This post lists how to set up a wireguard network on the original USG. It uses the wireguard module from https://github.com/WireGuard/wireguard-vyatta-ubnt.
The assumption here is:
- You have generated suitable public and private keys. The server private key is stored on the USG, at /config/auth/wireguard/wg_private.key
- The public keys for clients are stored in this document, and the private keys made available to the clients.
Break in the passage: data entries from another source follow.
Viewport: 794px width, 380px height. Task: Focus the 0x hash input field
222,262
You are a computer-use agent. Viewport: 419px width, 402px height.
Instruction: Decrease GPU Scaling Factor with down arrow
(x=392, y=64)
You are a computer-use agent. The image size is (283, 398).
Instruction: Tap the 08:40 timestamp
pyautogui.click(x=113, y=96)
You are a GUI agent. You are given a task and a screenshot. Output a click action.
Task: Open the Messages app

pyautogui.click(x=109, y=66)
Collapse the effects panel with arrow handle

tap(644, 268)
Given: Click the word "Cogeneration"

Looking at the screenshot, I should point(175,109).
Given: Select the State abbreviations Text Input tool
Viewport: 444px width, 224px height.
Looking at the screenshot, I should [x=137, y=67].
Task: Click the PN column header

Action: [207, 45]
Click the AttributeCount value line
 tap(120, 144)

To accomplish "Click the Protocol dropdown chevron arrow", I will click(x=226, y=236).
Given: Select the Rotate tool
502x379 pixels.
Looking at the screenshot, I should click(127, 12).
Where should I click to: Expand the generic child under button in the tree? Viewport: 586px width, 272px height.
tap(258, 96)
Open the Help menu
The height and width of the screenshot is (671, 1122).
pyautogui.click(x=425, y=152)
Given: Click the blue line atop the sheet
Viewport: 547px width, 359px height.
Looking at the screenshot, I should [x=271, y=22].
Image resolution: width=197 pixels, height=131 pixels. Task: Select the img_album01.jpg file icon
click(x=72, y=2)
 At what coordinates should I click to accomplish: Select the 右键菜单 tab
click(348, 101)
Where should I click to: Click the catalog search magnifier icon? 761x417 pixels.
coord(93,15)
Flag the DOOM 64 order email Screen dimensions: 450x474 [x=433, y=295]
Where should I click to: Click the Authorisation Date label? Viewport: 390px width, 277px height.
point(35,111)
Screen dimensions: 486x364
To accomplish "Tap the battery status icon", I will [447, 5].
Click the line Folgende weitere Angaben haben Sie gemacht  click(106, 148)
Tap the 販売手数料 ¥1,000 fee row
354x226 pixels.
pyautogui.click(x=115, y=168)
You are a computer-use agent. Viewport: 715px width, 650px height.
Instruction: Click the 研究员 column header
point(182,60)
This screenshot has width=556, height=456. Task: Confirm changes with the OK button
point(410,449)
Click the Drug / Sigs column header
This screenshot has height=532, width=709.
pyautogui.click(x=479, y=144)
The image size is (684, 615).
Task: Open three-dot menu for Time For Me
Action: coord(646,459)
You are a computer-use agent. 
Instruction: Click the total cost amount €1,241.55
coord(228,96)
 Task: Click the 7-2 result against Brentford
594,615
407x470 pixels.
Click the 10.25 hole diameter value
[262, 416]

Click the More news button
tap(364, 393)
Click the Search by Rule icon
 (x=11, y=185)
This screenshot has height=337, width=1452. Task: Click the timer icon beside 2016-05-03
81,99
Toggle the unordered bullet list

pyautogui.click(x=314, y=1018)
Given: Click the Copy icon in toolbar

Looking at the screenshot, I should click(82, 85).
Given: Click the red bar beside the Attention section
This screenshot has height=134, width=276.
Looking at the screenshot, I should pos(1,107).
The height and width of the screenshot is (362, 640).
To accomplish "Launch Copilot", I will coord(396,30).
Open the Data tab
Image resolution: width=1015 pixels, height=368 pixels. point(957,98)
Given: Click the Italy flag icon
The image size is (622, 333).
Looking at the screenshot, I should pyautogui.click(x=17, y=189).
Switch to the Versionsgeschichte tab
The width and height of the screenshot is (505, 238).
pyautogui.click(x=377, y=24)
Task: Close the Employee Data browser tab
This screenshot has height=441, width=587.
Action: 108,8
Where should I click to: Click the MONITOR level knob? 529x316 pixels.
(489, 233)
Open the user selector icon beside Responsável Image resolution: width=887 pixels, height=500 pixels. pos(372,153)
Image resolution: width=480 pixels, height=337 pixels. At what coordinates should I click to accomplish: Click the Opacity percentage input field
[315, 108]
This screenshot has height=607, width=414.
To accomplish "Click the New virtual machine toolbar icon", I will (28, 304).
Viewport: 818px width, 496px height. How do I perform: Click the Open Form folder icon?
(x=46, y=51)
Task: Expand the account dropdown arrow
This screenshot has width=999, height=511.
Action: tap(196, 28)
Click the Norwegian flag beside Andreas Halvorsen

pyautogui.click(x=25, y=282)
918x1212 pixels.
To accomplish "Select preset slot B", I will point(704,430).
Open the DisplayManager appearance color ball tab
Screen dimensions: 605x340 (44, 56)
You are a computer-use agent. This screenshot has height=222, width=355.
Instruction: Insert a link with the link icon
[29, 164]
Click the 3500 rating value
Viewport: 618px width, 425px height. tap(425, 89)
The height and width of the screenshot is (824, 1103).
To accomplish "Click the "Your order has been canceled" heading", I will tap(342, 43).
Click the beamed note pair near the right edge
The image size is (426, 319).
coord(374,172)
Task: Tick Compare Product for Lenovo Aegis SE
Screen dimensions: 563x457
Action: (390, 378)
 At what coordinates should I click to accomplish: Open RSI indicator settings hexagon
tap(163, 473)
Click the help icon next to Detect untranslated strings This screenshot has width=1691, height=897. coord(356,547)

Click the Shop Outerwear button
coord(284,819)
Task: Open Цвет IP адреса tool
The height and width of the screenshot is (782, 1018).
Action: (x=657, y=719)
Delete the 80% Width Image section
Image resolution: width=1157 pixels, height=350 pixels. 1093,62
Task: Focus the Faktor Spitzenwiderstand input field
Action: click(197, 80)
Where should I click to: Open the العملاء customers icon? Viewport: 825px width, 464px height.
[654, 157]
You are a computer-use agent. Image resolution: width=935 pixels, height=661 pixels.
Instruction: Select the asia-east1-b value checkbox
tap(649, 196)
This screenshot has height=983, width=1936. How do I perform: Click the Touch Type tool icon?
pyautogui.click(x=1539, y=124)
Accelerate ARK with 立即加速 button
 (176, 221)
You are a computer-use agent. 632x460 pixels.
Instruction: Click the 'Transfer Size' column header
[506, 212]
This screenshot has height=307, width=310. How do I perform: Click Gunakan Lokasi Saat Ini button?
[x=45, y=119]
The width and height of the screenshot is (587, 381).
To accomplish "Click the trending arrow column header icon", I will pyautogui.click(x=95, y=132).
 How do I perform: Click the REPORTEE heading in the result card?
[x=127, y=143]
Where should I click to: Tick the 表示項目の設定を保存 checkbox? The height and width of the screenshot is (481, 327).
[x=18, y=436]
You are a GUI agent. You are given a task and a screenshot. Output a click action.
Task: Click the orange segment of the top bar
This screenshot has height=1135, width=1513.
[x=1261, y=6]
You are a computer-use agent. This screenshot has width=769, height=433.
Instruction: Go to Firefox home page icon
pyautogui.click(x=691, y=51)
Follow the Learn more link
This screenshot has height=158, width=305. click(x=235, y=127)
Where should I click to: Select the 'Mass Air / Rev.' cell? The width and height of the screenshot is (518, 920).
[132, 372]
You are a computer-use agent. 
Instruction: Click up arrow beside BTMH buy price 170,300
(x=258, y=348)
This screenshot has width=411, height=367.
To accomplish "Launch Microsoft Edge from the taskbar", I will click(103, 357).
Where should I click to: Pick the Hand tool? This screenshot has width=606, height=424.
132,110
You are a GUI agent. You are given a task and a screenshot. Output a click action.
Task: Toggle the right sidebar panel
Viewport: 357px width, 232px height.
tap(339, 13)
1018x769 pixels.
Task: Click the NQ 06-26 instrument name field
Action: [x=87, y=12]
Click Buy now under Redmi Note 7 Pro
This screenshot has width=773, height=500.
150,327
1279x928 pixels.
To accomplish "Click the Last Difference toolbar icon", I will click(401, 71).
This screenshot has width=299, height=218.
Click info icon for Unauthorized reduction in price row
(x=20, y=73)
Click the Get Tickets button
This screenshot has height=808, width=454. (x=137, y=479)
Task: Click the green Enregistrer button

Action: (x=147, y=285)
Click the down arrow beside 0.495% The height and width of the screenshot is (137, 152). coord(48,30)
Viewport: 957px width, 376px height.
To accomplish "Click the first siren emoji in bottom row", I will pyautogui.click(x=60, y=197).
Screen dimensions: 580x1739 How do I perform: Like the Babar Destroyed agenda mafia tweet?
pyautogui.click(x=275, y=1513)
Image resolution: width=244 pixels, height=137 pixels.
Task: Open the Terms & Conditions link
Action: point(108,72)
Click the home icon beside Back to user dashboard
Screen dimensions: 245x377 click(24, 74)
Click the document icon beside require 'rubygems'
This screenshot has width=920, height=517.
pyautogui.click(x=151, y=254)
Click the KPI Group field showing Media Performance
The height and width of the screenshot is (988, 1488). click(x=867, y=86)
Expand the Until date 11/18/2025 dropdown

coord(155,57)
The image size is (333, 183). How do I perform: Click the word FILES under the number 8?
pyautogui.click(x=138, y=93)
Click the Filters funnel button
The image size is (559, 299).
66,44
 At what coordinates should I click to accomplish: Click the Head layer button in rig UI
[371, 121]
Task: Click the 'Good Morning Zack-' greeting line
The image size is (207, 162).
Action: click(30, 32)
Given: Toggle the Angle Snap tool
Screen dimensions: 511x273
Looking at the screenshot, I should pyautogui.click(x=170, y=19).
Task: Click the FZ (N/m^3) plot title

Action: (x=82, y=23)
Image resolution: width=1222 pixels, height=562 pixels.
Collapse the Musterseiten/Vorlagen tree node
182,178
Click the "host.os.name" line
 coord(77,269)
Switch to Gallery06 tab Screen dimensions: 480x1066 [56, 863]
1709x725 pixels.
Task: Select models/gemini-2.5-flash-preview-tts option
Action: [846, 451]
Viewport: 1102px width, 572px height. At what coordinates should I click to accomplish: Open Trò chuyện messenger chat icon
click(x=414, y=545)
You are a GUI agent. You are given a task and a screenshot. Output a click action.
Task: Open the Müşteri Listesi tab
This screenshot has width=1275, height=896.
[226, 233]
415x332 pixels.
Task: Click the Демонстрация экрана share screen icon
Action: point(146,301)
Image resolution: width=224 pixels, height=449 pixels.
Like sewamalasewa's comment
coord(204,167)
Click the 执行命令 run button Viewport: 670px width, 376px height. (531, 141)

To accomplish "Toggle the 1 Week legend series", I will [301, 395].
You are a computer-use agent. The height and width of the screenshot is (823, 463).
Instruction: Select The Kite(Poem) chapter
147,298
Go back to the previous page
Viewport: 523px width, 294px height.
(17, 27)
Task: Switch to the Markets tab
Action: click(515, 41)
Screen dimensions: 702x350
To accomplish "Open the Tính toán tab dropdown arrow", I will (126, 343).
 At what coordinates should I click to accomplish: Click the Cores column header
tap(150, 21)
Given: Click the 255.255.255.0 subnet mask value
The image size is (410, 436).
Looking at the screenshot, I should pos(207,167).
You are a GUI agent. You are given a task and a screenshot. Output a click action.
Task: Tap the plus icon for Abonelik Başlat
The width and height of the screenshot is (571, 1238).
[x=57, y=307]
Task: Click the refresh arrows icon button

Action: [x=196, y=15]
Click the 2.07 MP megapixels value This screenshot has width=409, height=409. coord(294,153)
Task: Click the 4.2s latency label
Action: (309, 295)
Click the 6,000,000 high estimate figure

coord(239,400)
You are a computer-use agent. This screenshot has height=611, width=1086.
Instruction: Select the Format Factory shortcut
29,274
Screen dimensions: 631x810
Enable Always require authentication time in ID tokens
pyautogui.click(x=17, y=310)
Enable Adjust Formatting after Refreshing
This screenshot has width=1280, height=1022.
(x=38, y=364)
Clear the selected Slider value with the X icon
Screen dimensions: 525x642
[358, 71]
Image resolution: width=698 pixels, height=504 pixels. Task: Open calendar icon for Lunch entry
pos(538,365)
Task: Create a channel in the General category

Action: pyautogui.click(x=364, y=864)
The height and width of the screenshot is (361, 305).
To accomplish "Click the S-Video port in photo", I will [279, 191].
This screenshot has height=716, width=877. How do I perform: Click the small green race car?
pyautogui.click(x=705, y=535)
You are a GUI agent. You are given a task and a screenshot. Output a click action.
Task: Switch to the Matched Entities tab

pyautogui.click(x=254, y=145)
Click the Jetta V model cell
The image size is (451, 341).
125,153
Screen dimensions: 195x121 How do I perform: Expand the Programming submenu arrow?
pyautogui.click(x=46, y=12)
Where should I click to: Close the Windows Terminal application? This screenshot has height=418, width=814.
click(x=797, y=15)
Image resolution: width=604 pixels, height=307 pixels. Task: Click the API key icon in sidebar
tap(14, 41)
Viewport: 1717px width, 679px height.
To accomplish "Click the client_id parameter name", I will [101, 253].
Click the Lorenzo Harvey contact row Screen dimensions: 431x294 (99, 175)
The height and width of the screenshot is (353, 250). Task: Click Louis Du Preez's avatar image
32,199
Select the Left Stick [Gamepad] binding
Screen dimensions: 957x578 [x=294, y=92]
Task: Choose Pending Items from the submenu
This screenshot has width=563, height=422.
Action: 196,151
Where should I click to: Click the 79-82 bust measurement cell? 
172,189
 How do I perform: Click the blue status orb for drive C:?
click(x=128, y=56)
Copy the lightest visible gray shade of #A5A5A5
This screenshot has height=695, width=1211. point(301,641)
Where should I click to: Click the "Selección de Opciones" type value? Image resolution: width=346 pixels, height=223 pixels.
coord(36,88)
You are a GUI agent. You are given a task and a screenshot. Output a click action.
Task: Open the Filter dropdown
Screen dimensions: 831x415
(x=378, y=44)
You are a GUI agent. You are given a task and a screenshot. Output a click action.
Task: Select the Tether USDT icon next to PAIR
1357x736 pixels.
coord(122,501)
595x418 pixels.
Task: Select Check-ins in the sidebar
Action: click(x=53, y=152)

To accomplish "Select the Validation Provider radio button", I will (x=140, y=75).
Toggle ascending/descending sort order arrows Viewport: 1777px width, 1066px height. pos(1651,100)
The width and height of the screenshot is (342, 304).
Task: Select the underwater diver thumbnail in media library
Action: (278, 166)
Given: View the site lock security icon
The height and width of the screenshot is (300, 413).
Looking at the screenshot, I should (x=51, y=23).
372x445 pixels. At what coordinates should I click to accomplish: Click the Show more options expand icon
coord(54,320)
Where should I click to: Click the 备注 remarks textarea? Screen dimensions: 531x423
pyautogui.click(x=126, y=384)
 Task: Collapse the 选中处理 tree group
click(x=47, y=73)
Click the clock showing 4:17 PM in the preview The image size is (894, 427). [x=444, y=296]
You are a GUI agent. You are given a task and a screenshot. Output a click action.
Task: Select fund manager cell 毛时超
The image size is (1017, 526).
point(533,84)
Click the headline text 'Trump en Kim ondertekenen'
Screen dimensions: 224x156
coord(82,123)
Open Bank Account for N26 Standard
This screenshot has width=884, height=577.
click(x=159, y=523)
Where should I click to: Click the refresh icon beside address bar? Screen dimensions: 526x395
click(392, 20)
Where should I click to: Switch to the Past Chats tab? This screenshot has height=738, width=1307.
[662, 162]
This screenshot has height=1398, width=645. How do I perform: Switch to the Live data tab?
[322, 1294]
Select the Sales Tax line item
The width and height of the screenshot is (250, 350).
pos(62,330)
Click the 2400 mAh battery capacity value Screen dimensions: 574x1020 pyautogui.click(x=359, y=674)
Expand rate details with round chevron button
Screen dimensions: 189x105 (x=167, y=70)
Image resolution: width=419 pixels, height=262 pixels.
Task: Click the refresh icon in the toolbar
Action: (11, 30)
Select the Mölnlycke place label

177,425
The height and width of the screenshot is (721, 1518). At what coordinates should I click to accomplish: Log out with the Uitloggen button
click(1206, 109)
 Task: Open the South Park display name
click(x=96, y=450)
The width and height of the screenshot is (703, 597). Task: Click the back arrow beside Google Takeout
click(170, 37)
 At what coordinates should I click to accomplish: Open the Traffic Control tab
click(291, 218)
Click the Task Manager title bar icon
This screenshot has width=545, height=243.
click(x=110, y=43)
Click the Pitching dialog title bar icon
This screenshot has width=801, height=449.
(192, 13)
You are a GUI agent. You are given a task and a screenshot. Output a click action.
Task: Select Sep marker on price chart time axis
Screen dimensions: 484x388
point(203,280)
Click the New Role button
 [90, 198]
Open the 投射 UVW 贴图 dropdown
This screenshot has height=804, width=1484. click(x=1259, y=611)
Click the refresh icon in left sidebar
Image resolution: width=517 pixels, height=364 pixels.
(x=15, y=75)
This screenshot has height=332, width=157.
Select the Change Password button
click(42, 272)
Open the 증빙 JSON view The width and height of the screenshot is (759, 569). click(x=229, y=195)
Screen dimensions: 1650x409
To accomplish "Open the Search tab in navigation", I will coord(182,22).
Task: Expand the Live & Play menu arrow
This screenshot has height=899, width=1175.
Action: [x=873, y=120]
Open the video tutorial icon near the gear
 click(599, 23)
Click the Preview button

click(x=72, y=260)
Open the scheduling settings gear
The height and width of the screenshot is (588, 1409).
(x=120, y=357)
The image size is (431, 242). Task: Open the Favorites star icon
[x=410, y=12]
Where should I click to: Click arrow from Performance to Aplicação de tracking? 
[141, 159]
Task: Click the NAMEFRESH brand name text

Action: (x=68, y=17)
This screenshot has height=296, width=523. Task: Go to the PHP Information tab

The json below doesnt format fantastically well, however this should be included in your config.gateway.json.
{
"firewall": {
"group": {
"network-group": {
"remote_user_vpn_network": {
"description": "Remote User VPN subnets",
"network": [
"192.168.200.0/24"
]
}
}
}
},
"interfaces": {
"wireguard": {
"wg0": {
"description": "VPN for remote clients",
"address": [
"192.168.200.1/24"
],
"firewall": {
"in": {
"name": "LAN_IN"
},
"local": {
"name": "LAN_LOCAL"
},
"out": {
"name": "LAN_OUT"
}
},
"listen-port": "1234",
"mtu": "1500",
"peer": [
{
"": { //Public key for peer one
"allowed-ips": [
"192.168.200.11/32"
],
"persistent-keepalive": 60
}
},
{
"": { //public key for peer two
"allowed-ips": [
"192.168.200.10/32"
],
"persistent-keepalive": 60
}
}
],
"private-key": "/config/auth/wireguard/wg_private.key",
"route-allowed-ips": "true"
}
}
}
}
Once added and the change provisioned, you should be able connect to your public IP : 1234 (or whatever port you set as above).
I found tailing some log files in /var/log on the usg helpful when provisioning new config. If provisioning fails, then revert the change and trigger a new provision.